*What this task involves*
To complete the exercise, write out all the data exactly.

[Pixel coordinate grounding data]
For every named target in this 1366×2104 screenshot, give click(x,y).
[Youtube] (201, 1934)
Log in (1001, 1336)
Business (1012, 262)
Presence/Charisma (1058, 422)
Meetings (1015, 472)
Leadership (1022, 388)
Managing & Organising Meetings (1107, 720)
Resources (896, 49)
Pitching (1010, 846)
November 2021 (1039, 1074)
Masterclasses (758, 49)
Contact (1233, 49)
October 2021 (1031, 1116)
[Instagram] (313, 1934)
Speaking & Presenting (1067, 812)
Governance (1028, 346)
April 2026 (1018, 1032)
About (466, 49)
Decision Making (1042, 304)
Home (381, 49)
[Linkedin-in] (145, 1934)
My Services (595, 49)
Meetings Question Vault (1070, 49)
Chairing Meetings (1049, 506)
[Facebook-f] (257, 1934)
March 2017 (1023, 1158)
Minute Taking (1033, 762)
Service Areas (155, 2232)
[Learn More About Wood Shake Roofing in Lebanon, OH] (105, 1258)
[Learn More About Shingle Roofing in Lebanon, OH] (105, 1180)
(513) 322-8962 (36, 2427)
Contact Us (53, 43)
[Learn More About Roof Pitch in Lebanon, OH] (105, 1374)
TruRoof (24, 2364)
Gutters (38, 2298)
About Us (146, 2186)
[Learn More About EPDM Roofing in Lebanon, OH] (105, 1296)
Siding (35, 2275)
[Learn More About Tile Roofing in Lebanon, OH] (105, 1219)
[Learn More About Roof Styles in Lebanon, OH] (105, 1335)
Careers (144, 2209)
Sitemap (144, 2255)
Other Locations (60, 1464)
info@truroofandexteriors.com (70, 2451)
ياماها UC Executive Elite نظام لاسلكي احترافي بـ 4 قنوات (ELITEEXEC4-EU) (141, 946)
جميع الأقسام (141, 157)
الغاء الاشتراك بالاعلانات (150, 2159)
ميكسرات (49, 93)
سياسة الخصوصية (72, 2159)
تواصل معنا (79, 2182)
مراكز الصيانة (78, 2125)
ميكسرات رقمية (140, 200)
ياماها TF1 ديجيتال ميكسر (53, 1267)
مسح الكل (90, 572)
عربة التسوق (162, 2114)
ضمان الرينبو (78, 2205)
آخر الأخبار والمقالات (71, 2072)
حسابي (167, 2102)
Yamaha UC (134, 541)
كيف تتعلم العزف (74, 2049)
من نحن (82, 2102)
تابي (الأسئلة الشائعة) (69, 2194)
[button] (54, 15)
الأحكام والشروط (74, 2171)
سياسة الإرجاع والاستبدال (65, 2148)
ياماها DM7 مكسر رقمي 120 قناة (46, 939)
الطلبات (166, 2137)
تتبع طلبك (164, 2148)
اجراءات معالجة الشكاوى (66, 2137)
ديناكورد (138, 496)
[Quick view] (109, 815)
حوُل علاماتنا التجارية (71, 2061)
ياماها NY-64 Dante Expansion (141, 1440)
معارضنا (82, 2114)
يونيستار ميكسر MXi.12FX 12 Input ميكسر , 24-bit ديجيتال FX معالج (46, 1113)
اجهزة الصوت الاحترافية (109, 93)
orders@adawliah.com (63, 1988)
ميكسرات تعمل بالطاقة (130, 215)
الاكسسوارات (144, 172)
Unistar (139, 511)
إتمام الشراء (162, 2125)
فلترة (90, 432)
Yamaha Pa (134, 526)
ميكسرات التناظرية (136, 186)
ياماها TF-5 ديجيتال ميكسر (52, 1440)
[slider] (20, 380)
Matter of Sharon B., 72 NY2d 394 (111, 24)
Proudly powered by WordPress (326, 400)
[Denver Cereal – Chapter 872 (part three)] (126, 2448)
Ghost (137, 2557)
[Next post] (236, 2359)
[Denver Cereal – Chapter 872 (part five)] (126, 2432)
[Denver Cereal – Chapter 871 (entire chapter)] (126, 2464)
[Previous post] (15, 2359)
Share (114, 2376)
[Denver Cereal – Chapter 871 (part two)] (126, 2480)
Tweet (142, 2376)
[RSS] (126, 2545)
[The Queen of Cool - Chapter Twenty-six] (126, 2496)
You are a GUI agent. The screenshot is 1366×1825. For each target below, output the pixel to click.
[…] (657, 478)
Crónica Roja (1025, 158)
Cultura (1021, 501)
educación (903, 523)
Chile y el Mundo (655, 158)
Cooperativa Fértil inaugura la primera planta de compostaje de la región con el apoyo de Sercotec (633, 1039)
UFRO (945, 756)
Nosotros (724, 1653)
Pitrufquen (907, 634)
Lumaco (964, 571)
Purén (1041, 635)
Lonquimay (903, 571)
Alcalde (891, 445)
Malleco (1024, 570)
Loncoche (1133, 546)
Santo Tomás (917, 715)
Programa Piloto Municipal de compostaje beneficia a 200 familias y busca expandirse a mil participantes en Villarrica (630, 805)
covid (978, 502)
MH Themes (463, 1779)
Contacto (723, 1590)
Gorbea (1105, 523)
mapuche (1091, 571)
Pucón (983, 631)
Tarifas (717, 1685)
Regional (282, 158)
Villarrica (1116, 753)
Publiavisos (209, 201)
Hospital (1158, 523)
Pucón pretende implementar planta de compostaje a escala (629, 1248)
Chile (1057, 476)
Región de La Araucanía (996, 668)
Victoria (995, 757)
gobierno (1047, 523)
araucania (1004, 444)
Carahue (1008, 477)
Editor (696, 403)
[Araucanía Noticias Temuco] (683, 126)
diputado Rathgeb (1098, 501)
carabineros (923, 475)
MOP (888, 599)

*Answer to this task*
For every named target in this 1366×2104 screenshot, give click(x,y).
[Youtube] (201, 1934)
Log in (1001, 1336)
Business (1012, 262)
Presence/Charisma (1058, 422)
Meetings (1015, 472)
Leadership (1022, 388)
Managing & Organising Meetings (1107, 720)
Resources (896, 49)
Pitching (1010, 846)
November 2021 (1039, 1074)
Masterclasses (758, 49)
Contact (1233, 49)
October 2021 (1031, 1116)
[Instagram] (313, 1934)
Speaking & Presenting (1067, 812)
Governance (1028, 346)
April 2026 (1018, 1032)
About (466, 49)
Decision Making (1042, 304)
Home (381, 49)
[Linkedin-in] (145, 1934)
My Services (595, 49)
Meetings Question Vault (1070, 49)
Chairing Meetings (1049, 506)
[Facebook-f] (257, 1934)
March 2017 (1023, 1158)
Minute Taking (1033, 762)
Service Areas (155, 2232)
[Learn More About Wood Shake Roofing in Lebanon, OH] (105, 1258)
[Learn More About Shingle Roofing in Lebanon, OH] (105, 1180)
(513) 322-8962 (36, 2427)
Contact Us (53, 43)
[Learn More About Roof Pitch in Lebanon, OH] (105, 1374)
TruRoof (24, 2364)
Gutters (38, 2298)
About Us (146, 2186)
[Learn More About EPDM Roofing in Lebanon, OH] (105, 1296)
Siding (35, 2275)
[Learn More About Tile Roofing in Lebanon, OH] (105, 1219)
[Learn More About Roof Styles in Lebanon, OH] (105, 1335)
Careers (144, 2209)
Sitemap (144, 2255)
Other Locations (60, 1464)
info@truroofandexteriors.com (70, 2451)
ياماها UC Executive Elite نظام لاسلكي احترافي بـ 4 قنوات (ELITEEXEC4-EU) (141, 946)
جميع الأقسام (141, 157)
الغاء الاشتراك بالاعلانات (150, 2159)
ميكسرات (49, 93)
سياسة الخصوصية (72, 2159)
تواصل معنا (79, 2182)
مراكز الصيانة (78, 2125)
ميكسرات رقمية (140, 200)
ياماها TF1 ديجيتال ميكسر (53, 1267)
مسح الكل (90, 572)
عربة التسوق (162, 2114)
ضمان الرينبو (78, 2205)
آخر الأخبار والمقالات (71, 2072)
حسابي (167, 2102)
Yamaha UC (134, 541)
كيف تتعلم العزف (74, 2049)
من نحن (82, 2102)
تابي (الأسئلة الشائعة) (69, 2194)
[button] (54, 15)
الأحكام والشروط (74, 2171)
سياسة الإرجاع والاستبدال (65, 2148)
ياماها DM7 مكسر رقمي 120 قناة (46, 939)
الطلبات (166, 2137)
تتبع طلبك (164, 2148)
اجراءات معالجة الشكاوى (66, 2137)
ديناكورد (138, 496)
[Quick view] (109, 815)
حوُل علاماتنا التجارية (71, 2061)
ياماها NY-64 Dante Expansion (141, 1440)
معارضنا (82, 2114)
يونيستار ميكسر MXi.12FX 12 Input ميكسر , 24-bit ديجيتال FX معالج (46, 1113)
اجهزة الصوت الاحترافية (109, 93)
orders@adawliah.com (63, 1988)
ميكسرات تعمل بالطاقة (130, 215)
الاكسسوارات (144, 172)
Unistar (139, 511)
إتمام الشراء (162, 2125)
فلترة (90, 432)
Yamaha Pa (134, 526)
ميكسرات التناظرية (136, 186)
ياماها TF-5 ديجيتال ميكسر (52, 1440)
[slider] (20, 380)
Matter of Sharon B., 72 NY2d 394 (111, 24)
Proudly powered by WordPress (326, 400)
[Denver Cereal – Chapter 872 (part three)] (126, 2448)
Ghost (137, 2557)
[Next post] (236, 2359)
[Denver Cereal – Chapter 872 (part five)] (126, 2432)
[Denver Cereal – Chapter 871 (entire chapter)] (126, 2464)
[Previous post] (15, 2359)
Share (114, 2376)
[Denver Cereal – Chapter 871 (part two)] (126, 2480)
Tweet (142, 2376)
[RSS] (126, 2545)
[The Queen of Cool - Chapter Twenty-six] (126, 2496)
You are a GUI agent. The screenshot is 1366×1825. For each target below, output the pixel to click.
[…] (657, 478)
Crónica Roja (1025, 158)
Cultura (1021, 501)
educación (903, 523)
Chile y el Mundo (655, 158)
Cooperativa Fértil inaugura la primera planta de compostaje de la región con el apoyo de Sercotec (633, 1039)
UFRO (945, 756)
Nosotros (724, 1653)
Pitrufquen (907, 634)
Lumaco (964, 571)
Purén (1041, 635)
Lonquimay (903, 571)
Alcalde (891, 445)
Malleco (1024, 570)
Loncoche (1133, 546)
Santo Tomás (917, 715)
Programa Piloto Municipal de compostaje beneficia a 200 familias y busca expandirse a mil participantes en Villarrica (630, 805)
covid (978, 502)
MH Themes (463, 1779)
Contacto (723, 1590)
Gorbea (1105, 523)
mapuche (1091, 571)
Pucón (983, 631)
Tarifas (717, 1685)
Regional (282, 158)
Villarrica (1116, 753)
Publiavisos (209, 201)
Hospital (1158, 523)
Pucón pretende implementar planta de compostaje a escala (629, 1248)
Chile (1057, 476)
Región de La Araucanía (996, 668)
Victoria (995, 757)
gobierno (1047, 523)
araucania (1004, 444)
Carahue (1008, 477)
Editor (696, 403)
[Araucanía Noticias Temuco] (683, 126)
diputado Rathgeb (1098, 501)
carabineros (923, 475)
MOP (888, 599)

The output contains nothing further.